Prof Paul Wilmes is Professor of Systems Ecology at the UL. As a British Chevening Scholar, Paul earned his PhD from the School of Environmental Sciences at the University of East Anglia (UK). For part of his doctoral research, he spent time as a German Academic Exchange Service Visiting Scientist at the Max Planck Institute for Marine Microbiology in Bremen (Germany). Paul subsequently carried out postdoctoral research at the University of California, Berkeley (USA) from where he returned in 2010 to his native Luxembourg through the FNR ATTRACT fellowship scheme Paul was awarded an European Research Council (ERC) Consolidator Grant in 2019.

Project 7: Supervisor Dr Elisabeth Letellier – DTU co-coordinator (UL, Department of Life Sciences and Medicine, Esch-sur-Alzette): A humanised microbiome metastatic mouse model to develop microbiome-based therapeutic strategies.

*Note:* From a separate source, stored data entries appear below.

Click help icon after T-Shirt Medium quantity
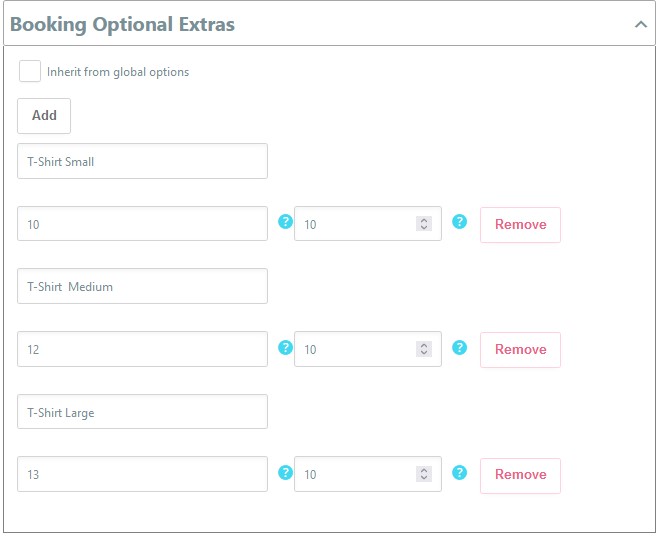 point(460,347)
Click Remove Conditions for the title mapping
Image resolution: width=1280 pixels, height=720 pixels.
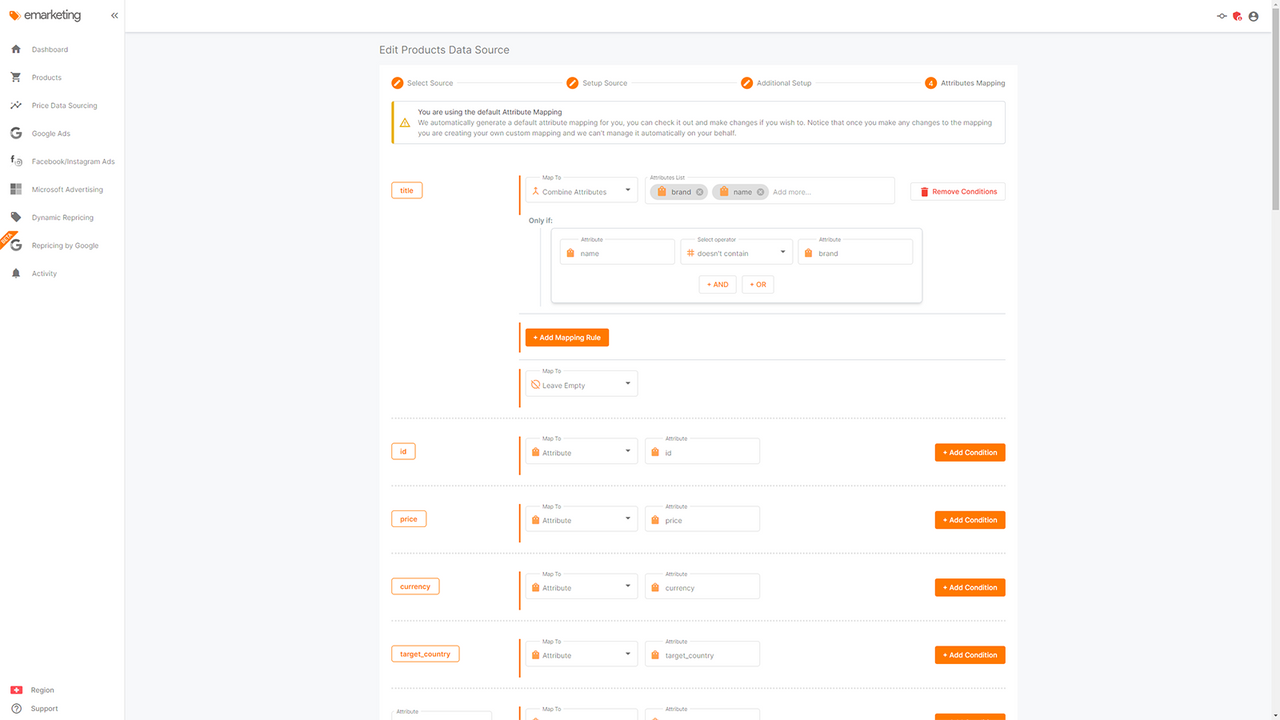click(x=957, y=191)
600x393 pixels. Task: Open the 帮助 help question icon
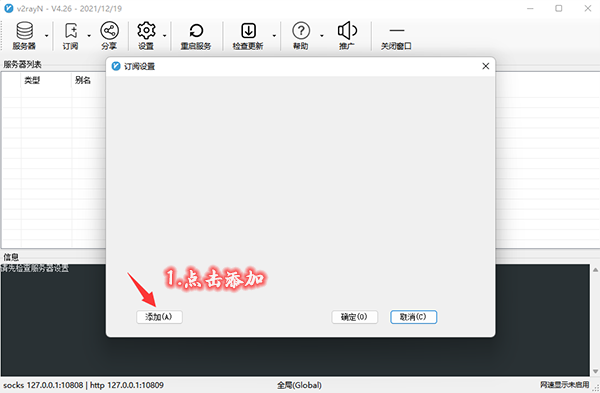coord(301,36)
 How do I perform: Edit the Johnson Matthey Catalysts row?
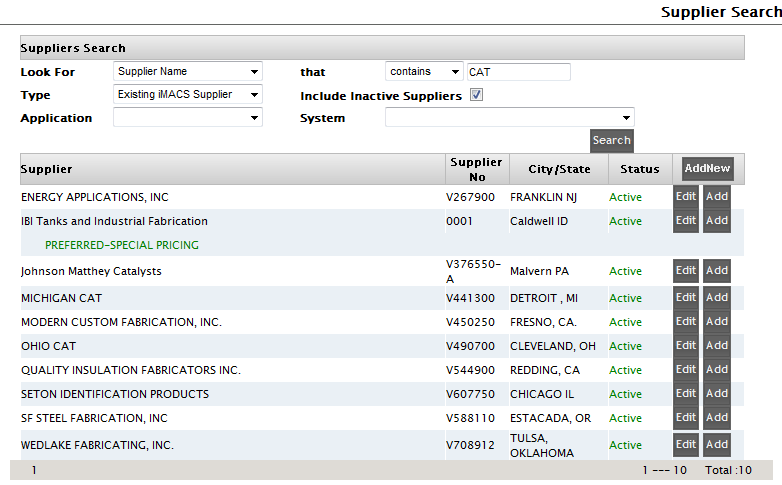pos(686,271)
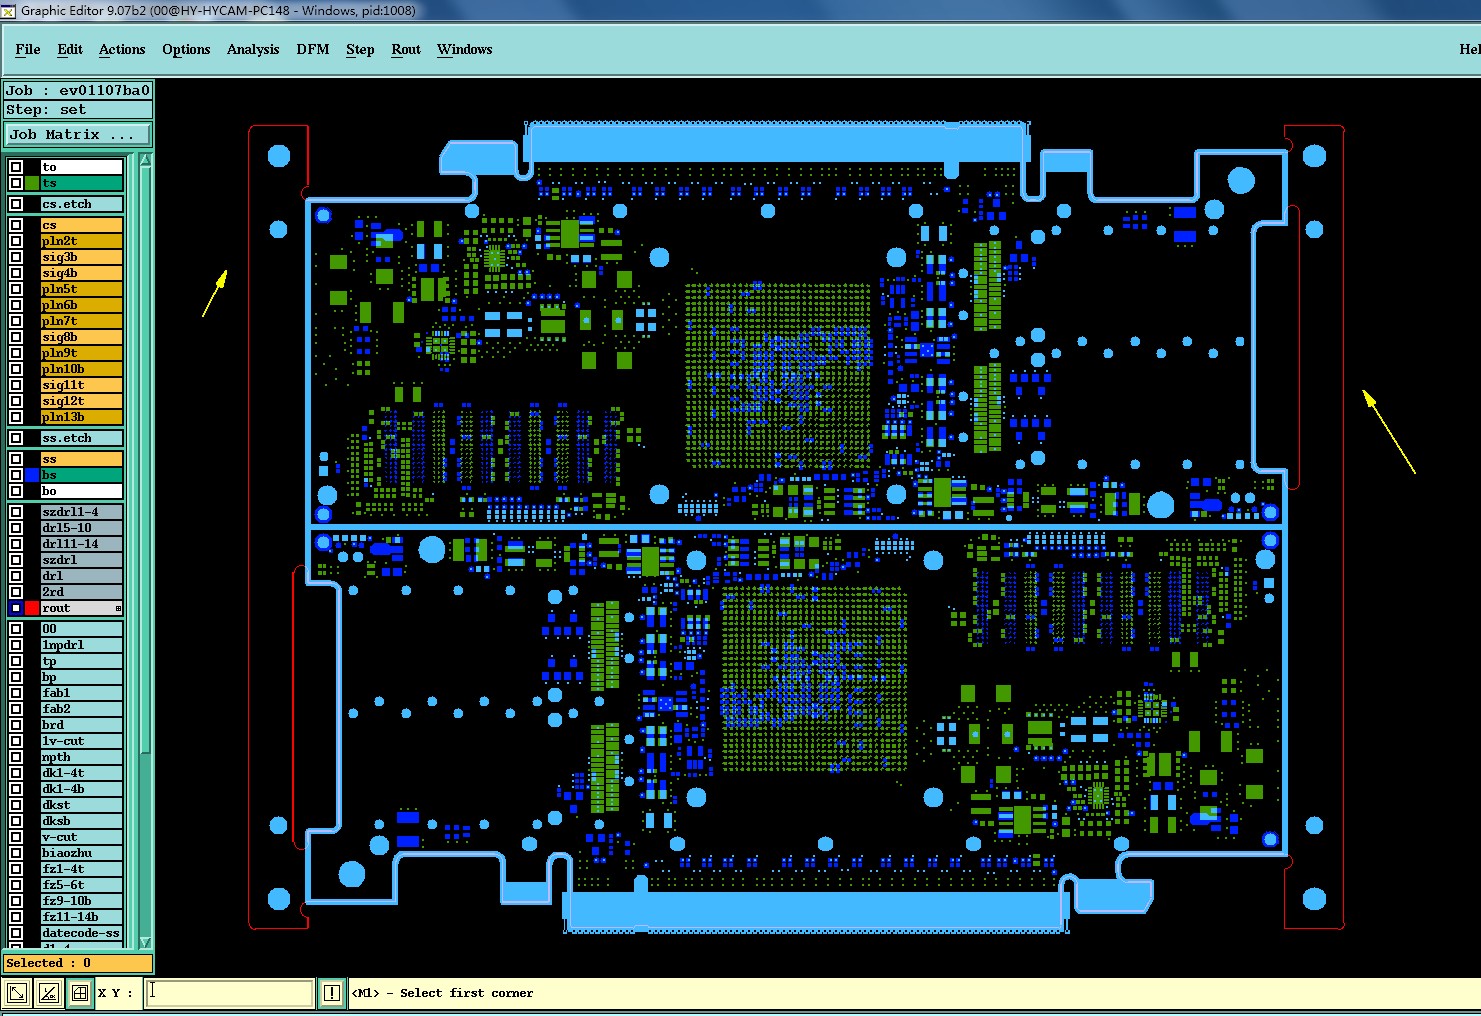Viewport: 1481px width, 1016px height.
Task: Open the Job Matrix ... selector
Action: 78,134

Recruitment closed. Position has been filled.

Our team has recently established a humanised microbiome model (based on faecal transplantation of human microbiota in germ free mice performed in our recently established germ-free mouse facility). This avatar model will now be further developed and coupled to a colonoscopy-based orthotopic injection of organoids in the colon wall to recapitulate the full metastatic cascade. They will help us determine the role of the microbiota in metastases and identify new strategies to reverse the harmful effects of cancer-associated bacteria. Importantly, these avatar models can be further extended to other tumour types and are at the disposal of all the projects within the consortium to validate microbiome-based targets.

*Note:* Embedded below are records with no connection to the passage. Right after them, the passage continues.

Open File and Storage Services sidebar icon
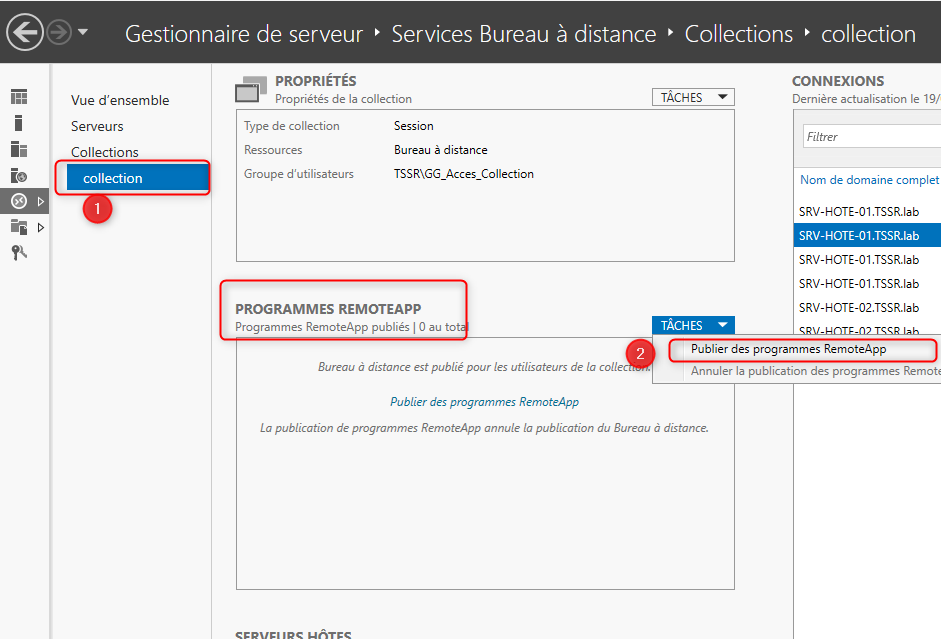The image size is (941, 639). click(20, 227)

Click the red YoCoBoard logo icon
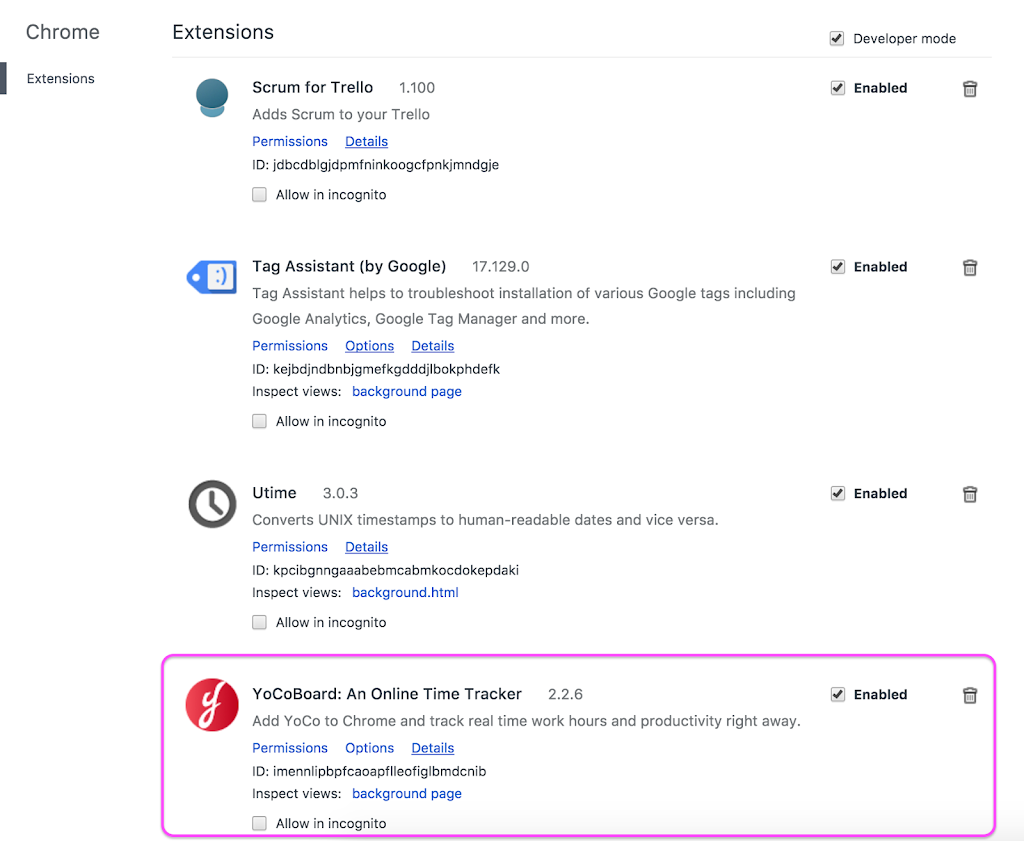click(x=212, y=705)
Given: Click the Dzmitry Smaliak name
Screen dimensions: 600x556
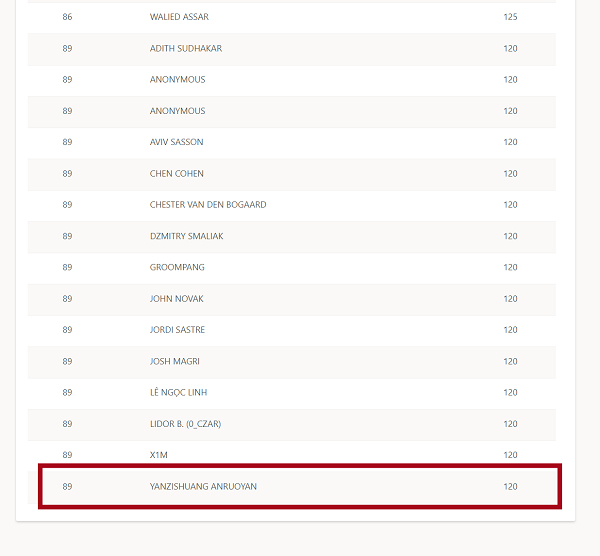Looking at the screenshot, I should pyautogui.click(x=186, y=236).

Dr Elisabeth Letellier is co-heading the Molecular Disease Mechanisms group at the UL Department of Life Sciences and Medicine. Her current research activities mainly aim at understanding the mechanisms underlying tumour initiation and progression in colorectal cancer (CRC), with a special focus on the tumour microenvironment (TME). The group has developed state-of-the-art in silico (different bioinformatics tools as well as metabolic modelling), in vitro (3D organoids cultures of patient-derived samples) and in vivo models (CRC models and gnotobiotic mice) to understand how the different cell types of the TME, including immune cells and the cancer-associated fibroblasts as well as the different bacterial species of the gut microbiome, interact with the tumour cells.